High voltage switchgear insulators creepage distance extending ways in substations

Site Condition Severity Assessment and Insulator/Bushing Upgrade Strategy

Step-by-Step Approach:

1. Measure or Estimate Site Condition Severity:

   • Environmental Factors: Assess the severity of environmental conditions such as pollution, humidity, temperature fluctuations, and salt spray (for coastal areas).
   • Operational Data: Collect data on historical insulator performance, including flashover incidents, arcing, and contamination levels.
   • Field Inspections: Conduct visual inspections to identify signs of degradation, such as tracking, erosion, and surface contamination.

2. Select Candidate Profile and Creepage Guidance:

   • Creepage Distance Calculation: Based on the site condition severity, calculate the required creepage distance to ensure reliable insulation performance.
   • Profile Selection: Choose an insulator profile that provides adequate leakage paths and resists water bridging. Alternating shed profiles are particularly effective in preventing continuous paths of conductive moisture.

3. Choose Applicable Laboratory Tests and Test Criteria:

   • Pollution Withstand Tests: Perform laboratory tests to evaluate the insulator's ability to withstand pollution under simulated field conditions.
   • Hydrophobicity Tests: Assess the hydrophobic properties of the insulator material, which can help reduce the risk of flashover in wet conditions.
   • Mechanical Stress Tests: Ensure that the insulator can withstand mechanical stresses, especially if longer or heavier insulators are considered.
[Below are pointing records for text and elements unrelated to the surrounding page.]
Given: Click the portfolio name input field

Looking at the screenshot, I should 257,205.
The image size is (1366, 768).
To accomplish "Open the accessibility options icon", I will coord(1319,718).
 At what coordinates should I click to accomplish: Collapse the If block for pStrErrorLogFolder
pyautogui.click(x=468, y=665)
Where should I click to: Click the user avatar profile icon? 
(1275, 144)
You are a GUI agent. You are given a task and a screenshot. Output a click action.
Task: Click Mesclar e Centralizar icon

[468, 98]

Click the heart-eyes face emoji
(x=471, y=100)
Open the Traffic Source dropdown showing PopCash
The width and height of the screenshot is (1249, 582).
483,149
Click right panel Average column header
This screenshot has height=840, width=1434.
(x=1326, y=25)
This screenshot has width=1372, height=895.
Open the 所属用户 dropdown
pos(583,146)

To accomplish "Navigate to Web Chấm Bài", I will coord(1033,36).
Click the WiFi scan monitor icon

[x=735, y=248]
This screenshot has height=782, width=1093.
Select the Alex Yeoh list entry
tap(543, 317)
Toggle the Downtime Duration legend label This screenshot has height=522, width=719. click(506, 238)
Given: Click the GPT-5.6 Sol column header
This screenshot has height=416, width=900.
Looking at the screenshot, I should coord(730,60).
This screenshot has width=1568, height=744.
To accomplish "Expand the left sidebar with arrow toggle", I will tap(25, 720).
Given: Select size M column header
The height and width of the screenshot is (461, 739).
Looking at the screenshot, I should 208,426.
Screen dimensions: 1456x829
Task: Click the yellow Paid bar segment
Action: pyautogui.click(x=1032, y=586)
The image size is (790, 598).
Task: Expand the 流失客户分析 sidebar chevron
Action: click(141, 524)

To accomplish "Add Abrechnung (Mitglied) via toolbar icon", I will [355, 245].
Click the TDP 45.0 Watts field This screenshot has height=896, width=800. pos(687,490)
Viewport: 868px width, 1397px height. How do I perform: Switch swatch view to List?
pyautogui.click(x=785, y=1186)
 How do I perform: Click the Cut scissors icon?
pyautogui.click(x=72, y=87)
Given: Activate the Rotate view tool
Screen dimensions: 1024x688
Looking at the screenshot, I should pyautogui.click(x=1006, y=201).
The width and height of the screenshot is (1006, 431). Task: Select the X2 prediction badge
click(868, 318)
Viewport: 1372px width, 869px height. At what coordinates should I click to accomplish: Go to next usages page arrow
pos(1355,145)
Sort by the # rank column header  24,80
4. Verify/Adjust Candidates:

   • Field Trials: Install a small number of candidate insulators in the field and monitor their performance over time.
   • Adjustments: Based on the test results, make any necessary adjustments to the insulator design or material selection.

Two Options for Upgrading Insulators/Bushings:

1. Replacement of Existing Insulators with Higher Creepage Distance Units:

   • Advantages:
     • Provides a long-term solution by ensuring adequate creepage distance.
     • Can improve overall system reliability and reduce maintenance costs.
   • Disadvantages:
     • Increased weight and higher initial costs due to longer leakage paths.
     • May require structural modifications to support the heavier insulators.
     • Installation downtime may be required.

2. Installation of Additional Creepage Boosters/Extenders:

   • Description:
     • Creepage boosters/extenders are polymeric skirts coated internally with a specially formulated compound. When heated, the skirt shrinks around and bonds onto the existing insulator sheds, increasing the effective diameter and creepage distance.
   • Advantages:
     • Cost-effective solution compared to replacing entire insulators.
     • Minimal installation downtime, as the boosters can be added to existing insulators.
     • Flexibility to change the shed profile, improving resistance to water bridging.
   • Disadvantages:
     • May not provide the same long-term durability as new insulators with higher creepage distance.
     • Requires careful installation to ensure proper bonding and performance.

Water Bridging and Shed Profiles:

• Water Bridging: A continuous path of contaminated conductive moisture that can cause arcing and flashover. This is a common issue in polluted environments, especially when insulators have uniform shed profiles.
• Alternating Shed Profiles: By using insulators with alternating shed profiles, the risk of water bridging is significantly reduced. The irregular shape of the sheds disrupts the formation of continuous moisture paths, enhancing the insulator's performance in wet and contaminated conditions.

Visual Representation:

The provided image shows insulators with creepage boosters/extenders installed in a substation. These boosters increase the effective creepage distance and shed diameter, improving the insulator's ability to resist flashover and arcing in harsh environmental conditions.